Berbagi Kehidupan Di Tahun Penuh Harapan

Dalam cerita perjalanan hidup orang-orang sukses, ada sebuah benang merah: Mereka melihat cita-cita di balik kesulitan hidup. Mereka bisa memandang setiap duduk perkara dari sisi positif, sedangkan sisi negatif tidak menjadi fokus utamanya. Kita tidak akan bisa melihat harapan, apalagi menjadikannya sebuah kenyataan saat fokus kita terpaku pada sisi jelek dan negatifnya sebuah persoalan. Hari ini kita menginjak sejarah baru. Tahun yang baru, tahun 2019! Benar, ada banyak alasan untuk mata hati kita tertuju pada sisi kelam kehidupan mendatang. Kita tidak tahu siapa orang-orang yang akan terpilih dan berkuasa di negeri ini pada Pemilu 17 April mendatang. Akankah orang-orang baik yang terpilih? Sejarah menunjukkan kepada kita bahwa calon-calon penguasa akan mengumbar janji-janji manis. Nyatanya, banyak dari mereka ingkar akad sesudah terpilih menjadi penguasa. Akankah perekonomian semakin membaik? Atau kah justru semakin terpuruk? Mampukah bangsa ini melewati krisis kebangsaan yang belakangan ini terus dikoyak demi ambisi politik?

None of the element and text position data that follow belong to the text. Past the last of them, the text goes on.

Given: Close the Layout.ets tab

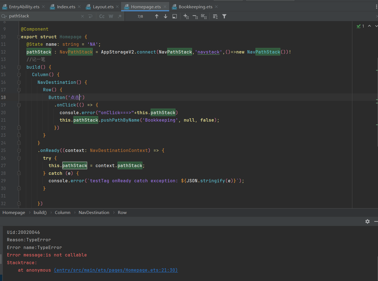Looking at the screenshot, I should 117,7.
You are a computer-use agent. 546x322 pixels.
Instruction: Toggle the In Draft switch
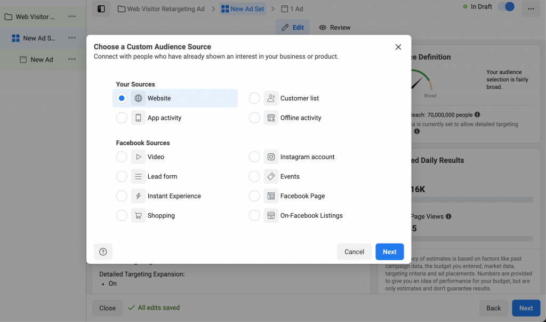(x=506, y=7)
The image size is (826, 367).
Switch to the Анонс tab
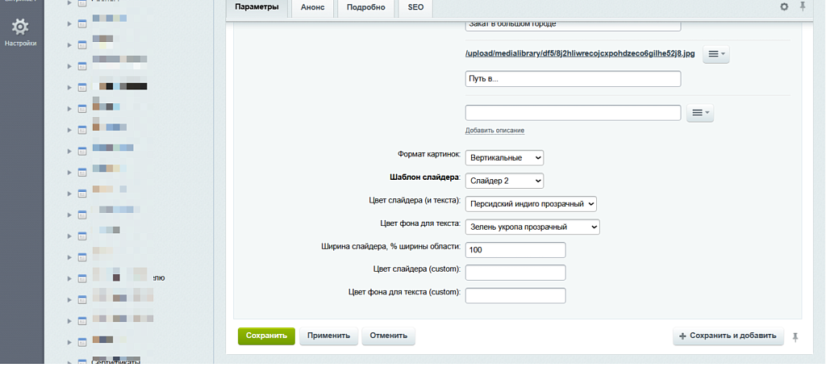pos(312,8)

Banyak orang membendung optimisme dan cita-cita masa depan dengan kebiasaannya sendiri. Salah satunya yaitu cara berpikir yang memandang segala sesuatu dari sisi “gelap”, dari aspek negatif dan pesimistis. Kondisi hati yang sering kali gusar jawaban menduga bahwa ke depan “mungkin akan terjadi sesuatu yang buruk.” Hal ini membuat seseorang sulit mengembangkan pelbagai bakat yang Tuhan percayakan. Ingatlah perumpamaan perihal bakat (Matius 25:14 -dst). Orang yang menerima satu bakat tidak melaksanakan apa pun kecuali mengubur satu bakat yang ia terima. Alasannya: pesimistis, takut dan berpandangan negatif!

Lalu apa yang harus kita lakukan untuk melihat cita-cita itu?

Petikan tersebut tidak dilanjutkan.